Los nuevos confinamientos en Colombia y la débil recuperación de la economía han reabierto el debate por la renta básica permanente para los hogares en condiciones de pobreza y vulnerabilidad. La Conferencia Episcopal se unió al llamado que hacen varios congresistas para que el presidente Iván Duque establezca dicho programa en el país.
Es clave señalar que cuando la pandemia llegó a Colombia, a comienzos de abril del año pasado, 54 Senadores con el respaldo de miles de firmas remitidas por organizaciones de todo el país, le propusieron al gobierno que estructurara en el marco de la emergencia económica, social y ambiental, la Renta Básica de Emergencia que entregara a los hogares en condiciones de pobreza y vulnerabilidad un salario mínimo de $877.000 mensuales durante tres meses para que pudiesen sobrevivir y resguardarse en casa.
En vista de que la idea no fue acogida por el gobierno, presentaron un proyecto de ley con la propuesta. Sin embargo, las mayorías de la Comisión 3° del Senado se inclinaron por la posición del gobierno y no dieron vía libre al proyecto de ley.

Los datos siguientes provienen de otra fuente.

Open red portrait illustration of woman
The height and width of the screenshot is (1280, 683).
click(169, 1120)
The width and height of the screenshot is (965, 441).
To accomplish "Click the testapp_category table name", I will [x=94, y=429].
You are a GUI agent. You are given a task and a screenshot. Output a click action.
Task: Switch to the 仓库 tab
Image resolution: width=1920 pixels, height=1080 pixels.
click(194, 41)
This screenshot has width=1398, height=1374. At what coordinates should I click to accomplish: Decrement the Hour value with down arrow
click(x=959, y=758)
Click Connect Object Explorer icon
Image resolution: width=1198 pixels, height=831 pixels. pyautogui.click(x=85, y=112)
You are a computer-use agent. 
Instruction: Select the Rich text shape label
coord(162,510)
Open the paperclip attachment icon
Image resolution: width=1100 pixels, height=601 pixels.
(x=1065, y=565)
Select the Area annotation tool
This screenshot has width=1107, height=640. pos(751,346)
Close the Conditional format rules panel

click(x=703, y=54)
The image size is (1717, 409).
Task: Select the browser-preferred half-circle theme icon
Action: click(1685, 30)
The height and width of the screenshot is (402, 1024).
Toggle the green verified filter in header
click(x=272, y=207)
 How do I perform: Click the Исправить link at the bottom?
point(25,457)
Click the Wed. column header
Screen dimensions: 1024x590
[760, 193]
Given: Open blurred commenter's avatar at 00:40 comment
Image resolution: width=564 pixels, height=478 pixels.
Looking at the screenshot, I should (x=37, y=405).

"Los programas sociales del gobierno transfieren solo $160.000 mensuales por hogar, es decir, un promedio de $48.500 por persona al mes, cifra a todas luces precaria para sostener a colombianos(as) que padecen hambre", dice la carta enviada por los congresistas al presidente Iván Duque.
Así mismo, expresaron que la idea de la Renta Básica responde al derecho de cada persona en Colombia de vivir con dignidad y al deber que le impone la Constitución de 1991 al Estado de proteger ese derecho fundamental de los compatriotas en condiciones de pobreza.
El programa de Renta Básica Permanente que proponen los congresistas beneficiaría a 7,46 millones de hogares, cerca de 30 millones de colombianos. El costo anual de estas transferencias equivale a 3.7% del PIB, cifra que consideran alcanzable si se tiene en cuenta que se fusionarían todos los programas asistenciales que en la actualidad se vienen ejecutando. Las transferencias monetarias actuales cuestan al año cerca de 1.4% del PIB.